Entretiens

dimanche 18 novembre 2018

Un autre regard sur l’exil



Je m’étais promis de réitérer cette formule qui permet de reparler de livres que j’ai aimés  dans un format différent, de les placer dans une autre perspective, un peu plus large.

Aujourd’hui, je vous propose quelques romans en lien avec la question de l’exil, préoccupation actuelle majeure. La littérature est toujours pour moi le moyen privilégié et premier d’envisager, de scruter et de comprendre le monde qui m’entoure. Sur cette question particulière de l’exil, il me semble que la littérature apporte un regard humain et une profondeur de champ qui manquent bien trop souvent lorsqu’on l’évoque.
Ce billet ne vise évidemment pas l’exhaustivité : il s’agit d’une sélection toute personnelle, un choix de textes qui m’ont particulièrement touchée et que j’espère vous donner envie de lire... si ce n’est déjà fait!




Gaëlle Josse
Notabilia, 2014 (Disponible chez J'ai Lu)


Quel meilleur symbole qu’Elis Island pour ouvrir cette chronique ? Ce petit bout de terre fut le passage obligé de tant d’hommes et de femmes de tous âges, de toutes origines qui, au tournant des XIXe et XXe siècles, affluèrent massivement vers la terre promise que constituaient les Etats-Unis.
A travers le témoignage fictif du dernier gardien d’Ellis Island, Gaëlle Josse rappelle avec une élégante sobriété combien douloureux peut être le parcours de ces déracinés et que c’est bien souvent le désespoir et la douleur qui conduisent les individus à quitter leur monde pour aller vers l’inconnu.




Yasmine Ghata
Robert Laffont, 2016

C’est souvent la guerre qui pousse des hommes, des femmes, des enfants à fuir leur pays dans des conditions totalement précaires, à braver de terribles dangers pour tenter de trouver refuge dans un pays dont ils ne connaissent souvent absolument rien.
Le jeune héros de ce roman, Arsène, est orphelin.

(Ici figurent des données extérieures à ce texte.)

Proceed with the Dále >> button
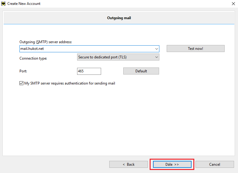238x173 pixels. point(172,164)
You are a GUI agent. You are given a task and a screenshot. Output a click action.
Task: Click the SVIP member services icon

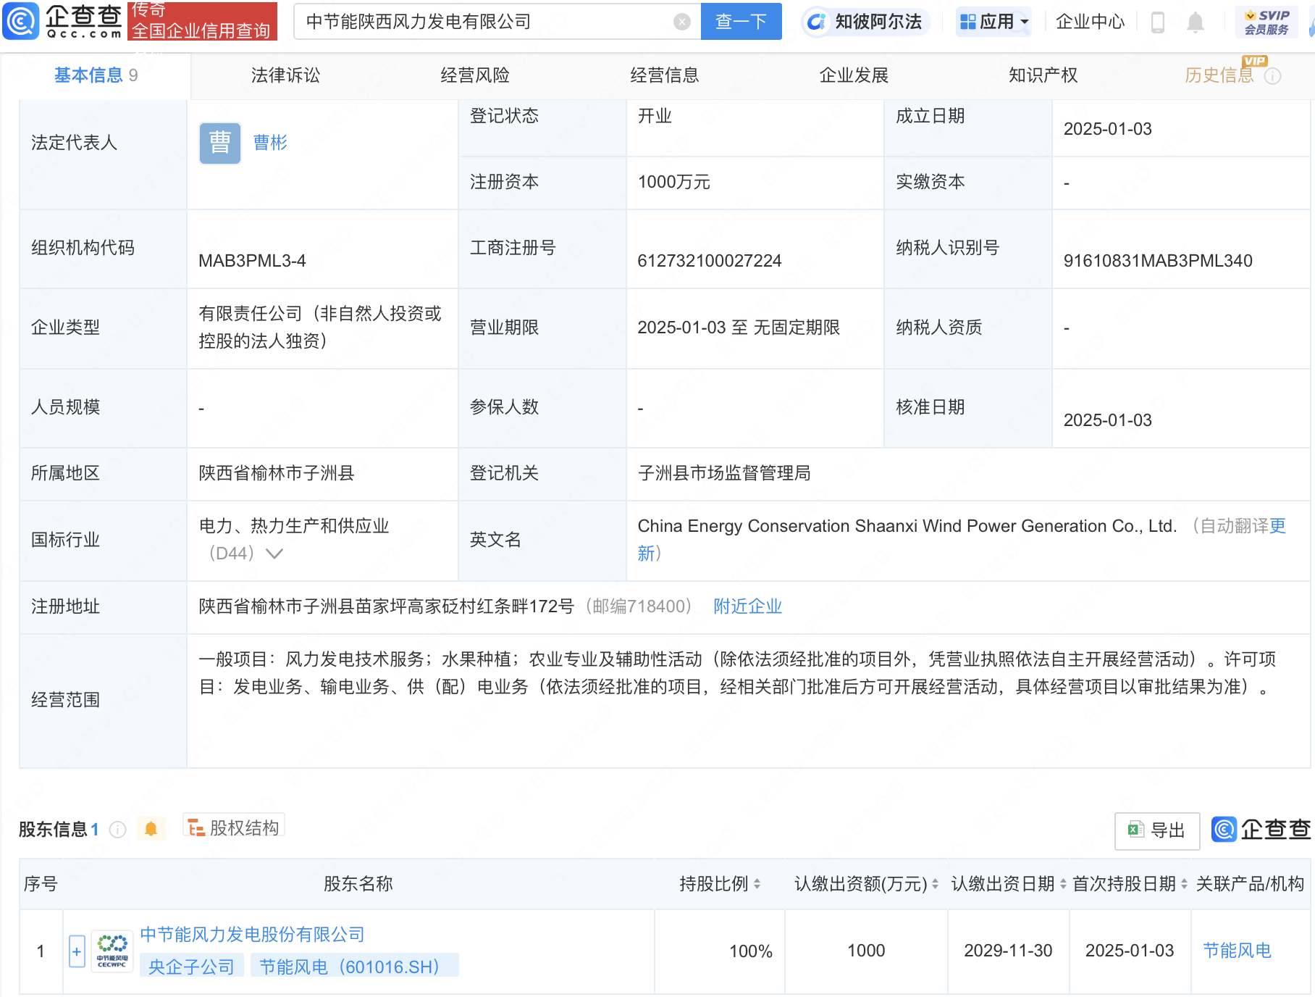[1266, 22]
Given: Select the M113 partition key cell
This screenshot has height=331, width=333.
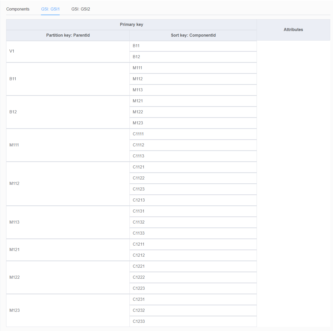Looking at the screenshot, I should (x=14, y=222).
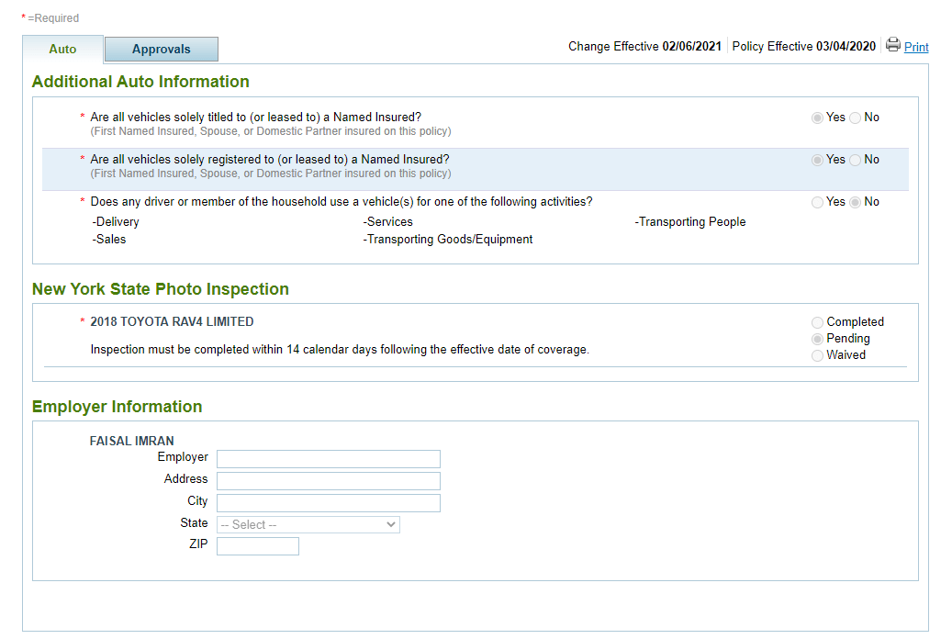This screenshot has height=639, width=952.
Task: Click the City input field
Action: tap(328, 503)
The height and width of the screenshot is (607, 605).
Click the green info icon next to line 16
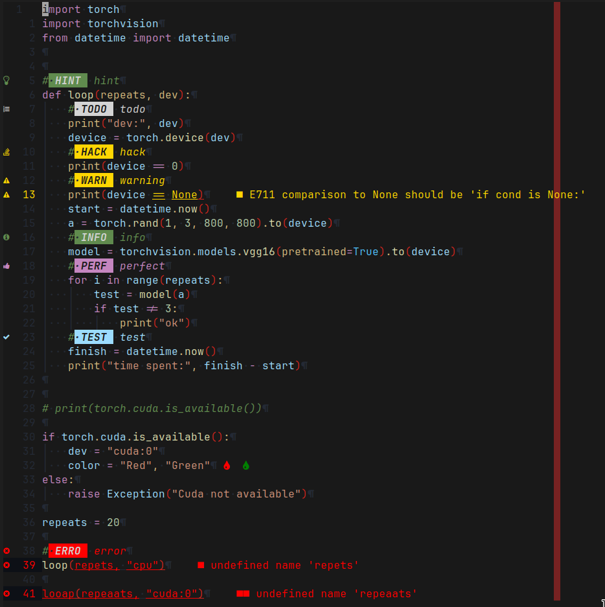(x=6, y=237)
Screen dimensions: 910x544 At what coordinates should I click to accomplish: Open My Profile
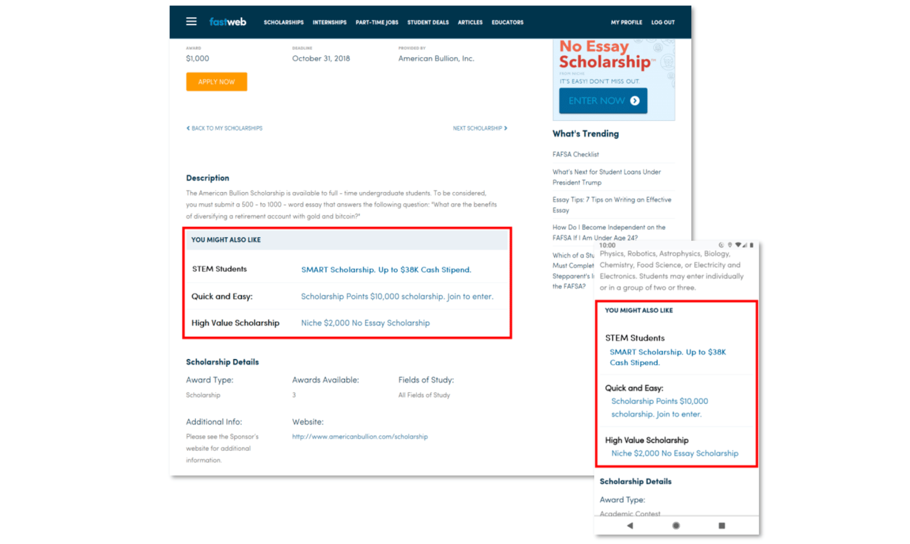626,22
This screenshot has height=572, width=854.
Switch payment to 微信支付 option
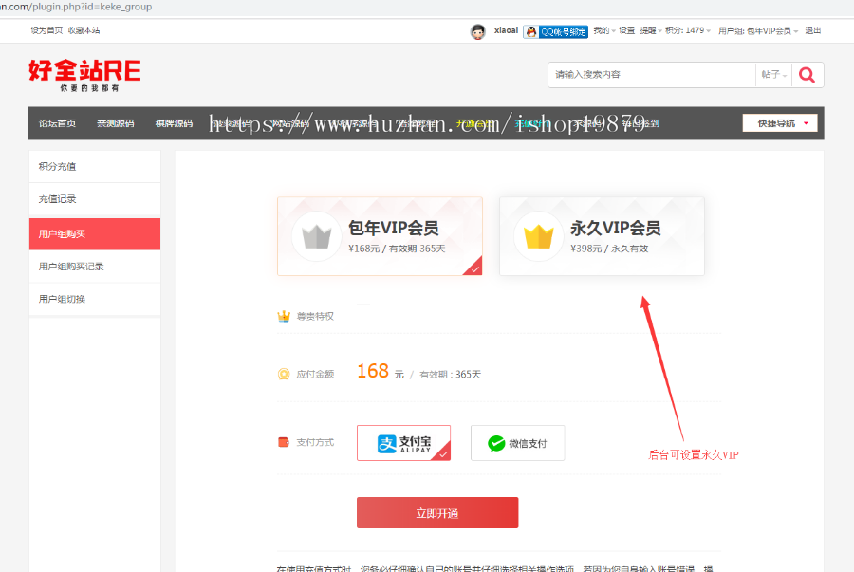coord(517,442)
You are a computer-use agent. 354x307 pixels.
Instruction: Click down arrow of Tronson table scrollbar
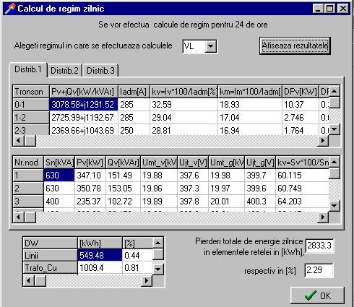point(334,129)
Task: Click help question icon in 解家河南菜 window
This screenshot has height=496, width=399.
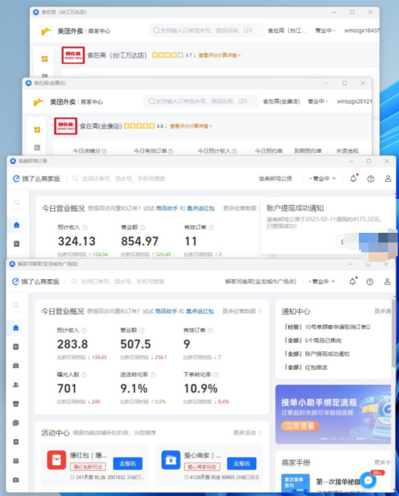Action: tap(370, 281)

C’est sa grand-mère, trop vieille pour espérer supporter les conditions d’un voyage à l’issue incertaine, qui le pousse, avec pour seul viatique une valise, à quitter le Rwanda, ravagé par la guerre civile.
En France, Arsène est adopté par un couple qui l’élève comme son fils. Malgré les soins, l’attention et la tendresse qu’il reçoit, les souvenirs et les cicatrices sont bien là. Pour mettre des mots sur la douleur et surmonter les traumatismes, il faudra éviter la confrontation brutale et user de patience... 
Un récit d’une grande délicatesse. 



Les échoués
Pascal Manoukian
Don Quichotte, 2015 (Disponible en Points Seuil)

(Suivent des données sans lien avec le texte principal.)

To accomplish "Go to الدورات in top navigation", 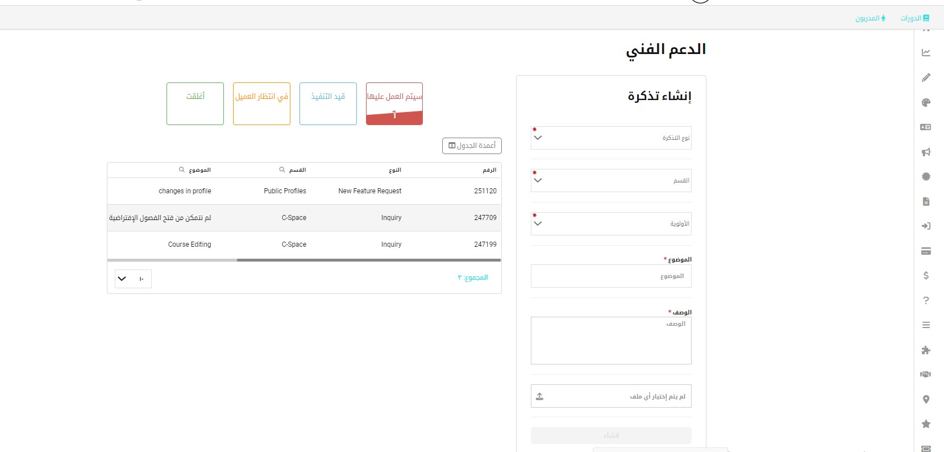I will pyautogui.click(x=914, y=18).
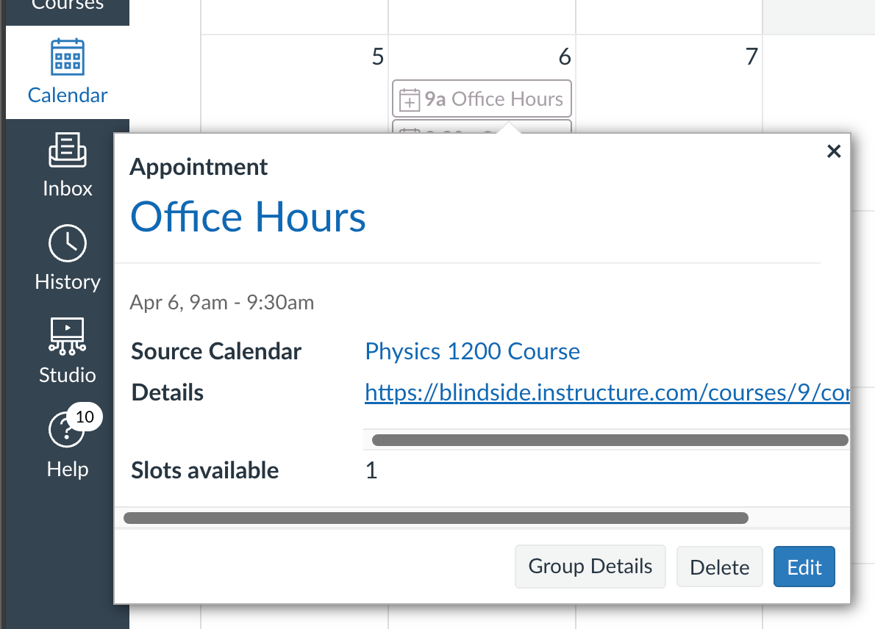Open the History clock icon
The height and width of the screenshot is (629, 875).
[x=68, y=243]
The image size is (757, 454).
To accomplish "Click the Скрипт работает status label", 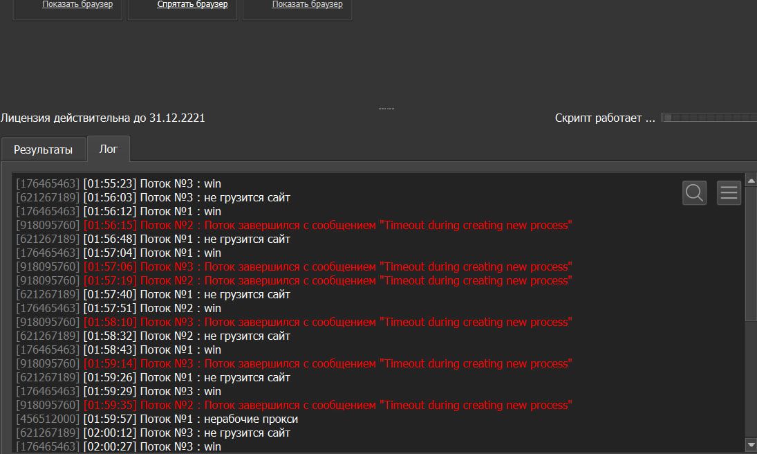I will click(604, 118).
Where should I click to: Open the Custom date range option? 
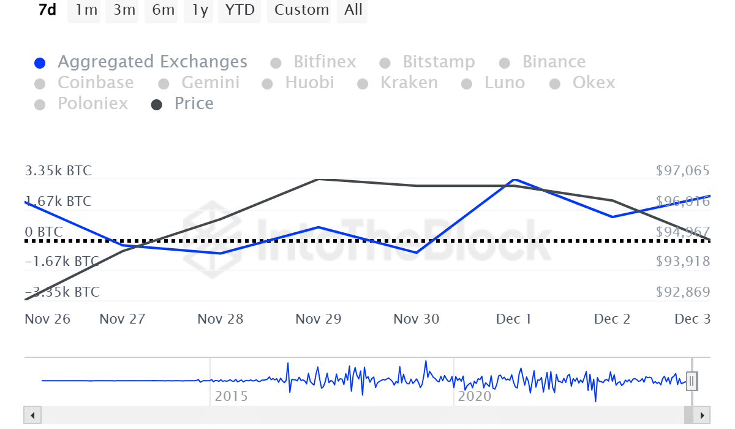point(301,10)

Les migrants. Difficile d’échapper à ce mot tant il est au coeur de notre actualité. Pascal Manoukian a choisi d’appeler ces personnes des échoués afin de mieux traduire la réalité de ce qu’ils sont et de ce qu’ils endurent. 
Ancien grand reporter, il a côtoyé ces situations dramatiques qui poussent tant d’individus à s’arracher à leur pays. Il leur a consacré un récit déchirant mettant en scène trois hommes, un Bengladais, un Somalien et un Moldave, dont on suit le parcours depuis leur décision de tout quitter à leur arrivée en région parisienne. 
Au-delà des terribles situations personnelles qu’il dépeint, Manoukian pointe l’exploitation qui est faite de la misère, y compris par ceux qui prétendent dénoncer la présence de ces migrants.
C’est un roman certes très noir et sans concession, mais empreint d’une humanité qui permet néanmoins d’apercevoir une lueur d’espoir.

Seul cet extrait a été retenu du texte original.